Information Systems Security Manager

Position Title: Information Systems Security Manager

Location: Remote

Division: Command Cyber Solutions

Position Summary

Command Cyber Solutions is seeking a highly experienced Information Systems Security Manager (ISSM) Senior to lead cybersecurity compliance and risk management initiatives in support of federal information systems. The ISSM will serve as the senior authority on system security planning, policy development, and RMF implementation across the project lifecycle. This role is responsible for ensuring compliance with FISMA, NIST SP 800-53 Rev. 5, NIST SP 800-207 (Zero Trust), and Department of the Treasury security requirements. The ISSM will coordinate with program stakeholders, engineers, and policy teams to establish secure system architectures, manage Authority to Operate (ATO) processes, and oversee security assessment activities. The ideal candidate will have demonstrated success in designing and operationalizing cybersecurity policies, managing vulnerability remediation efforts, and leading audit readiness and response efforts in complex, cloud-enabled federal environments.

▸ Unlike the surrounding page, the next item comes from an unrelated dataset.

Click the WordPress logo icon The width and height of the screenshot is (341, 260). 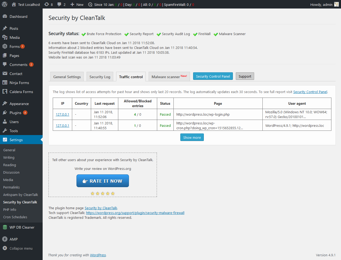point(5,4)
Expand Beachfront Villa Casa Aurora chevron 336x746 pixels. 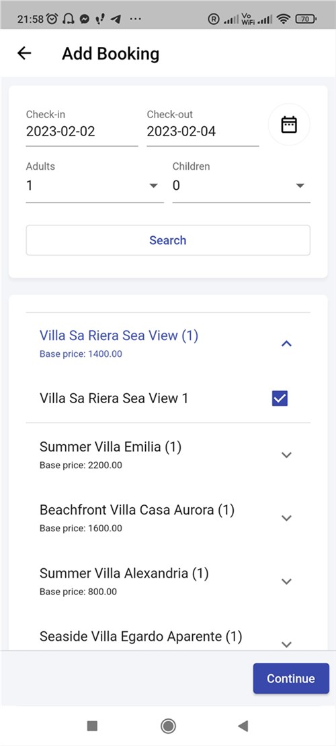coord(286,518)
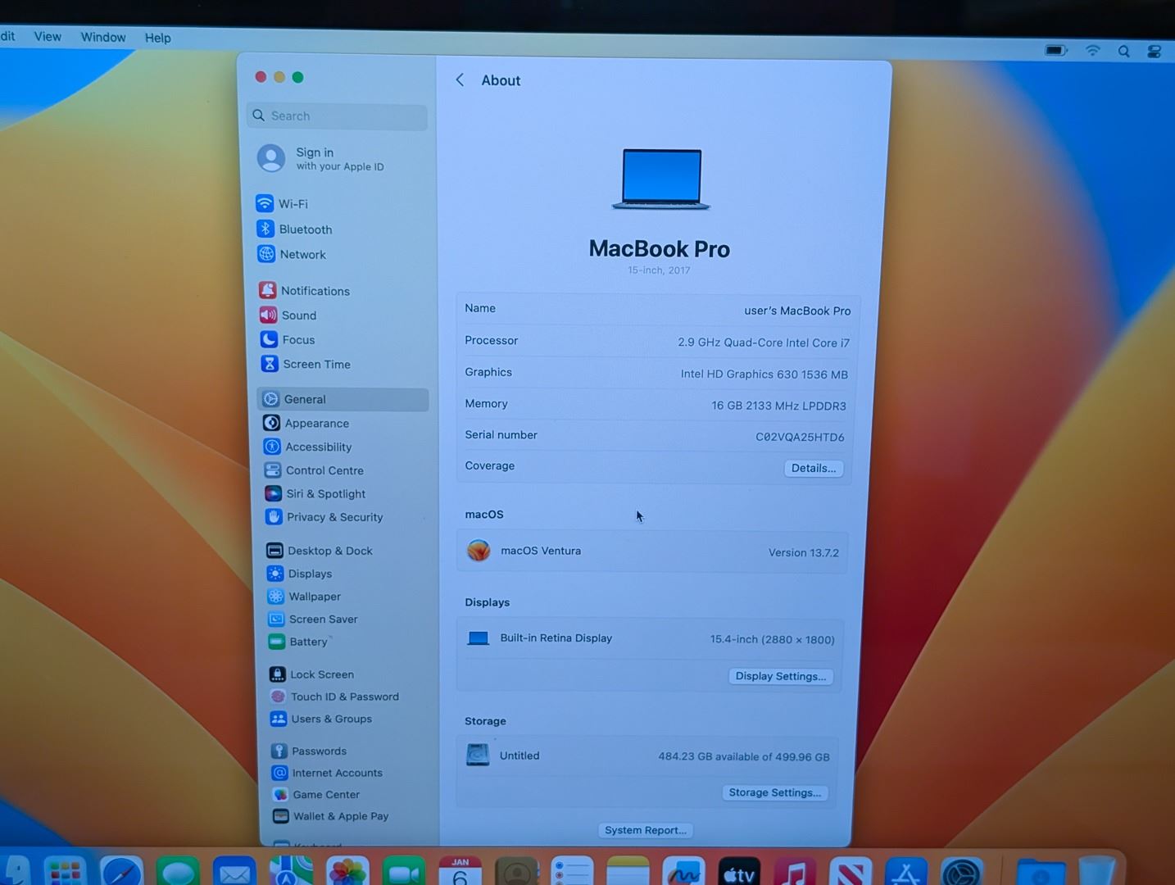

Essential Duties & Responsibilities:

• Develop and maintain the System Security Plan (SSP) and all RMF documentation to support initial and ongoing ATOs.

• Lead the design, implementation, and enforcement of cybersecurity policies, standards, and controls in accordance with FISMA, NIST SP 800-53, and agency-specific guidelines.

• Analyze system architecture and business requirements to ensure alignment with security and compliance mandates, including Zero Trust Architecture (ZTA) principles.

• Collaborate with engineering and operations teams to assess risks, monitor threats, and sustain secure, reliable digital services.

• Manage security assessment tools and observability platforms (e.g., Splunk, Dynatrace) to identify, triage, and resolve vulnerabilities.

• Participate in security governance reviews, technical working groups, and control assessments across the development lifecycle.

• Provide guidance on Treasury and CSAM system of record documentation processes and updates.

• Support requirements analysis and validation from a security compliance perspective, ensuring traceability to system-level controls.

• Coordinate and track corrective actions, POA&Ms, and risk mitigation activities to maintain audit readiness.

• Serve as the primary point of contact for internal and external security audits, reviews, and incident response coordination.

Education, Certification & Experience Requirement:

• Bachelor's degree in Cybersecurity, Information Technology, Computer Science, or a related engineering or technical discipline

• 7+ years of experience as an ISSM, security analyst, or cybersecurity specialist

• US Citizenship with a Public Trust or the ability to obtain one.

Required Certification:

• CISSP (preferred) or ISAC Security professional certification.

Knowledge, Skills & Abilities:

• Deep understanding of RMF, FISMA, and NIST SP 800-53 Rev. 5 control families and implementation practices.

• Familiarity with emerging cybersecurity frameworks such as NIST SP 800-207 (ZTA) and post-quantum cryptography.

• Experience with security governance tools and systems of record, such as CSAM or eMASS.

• Proficiency with cloud-native security monitoring and observability platforms (e.g., Splunk, Nagios, Dynatrace).

• Strong analytical and problem-solving skills for identifying and remediating technical security risks.

• Excellent verbal and written communication skills to interface effectively with technical teams, leadership, and auditors.

• Ability to manage security policy lifecycles and coordinate documentation across cross-functional teams.

• High attention to detail and capacity to manage multiple concurrent security compliance tasks.

Working Conditions/Working Environment/Physical Demands

• This position will be performed virtually from the individual's home office working on EST time schedule.

• Hours of operation are M-F between 0800-1630.

• Occasionally, project requirements may require temporary adjustment of work hours/days.

• Duties are subject to change based on the needs of the customer.

Command Cyber Solutions, LLC is an equal opportunity employer. In order to provide equal employment opportunities for all applicants and advancement opportunities to all employees, employment decisions at Command Cyber Solutions, LLC will be based on merit, qualifications and abilities. Command Cyber Solutions, LLC does not discriminate in employment opportunities or practices on the basis of race, color, religion, sex, national origin, age, disability, marital status or any other characteristic protected by law.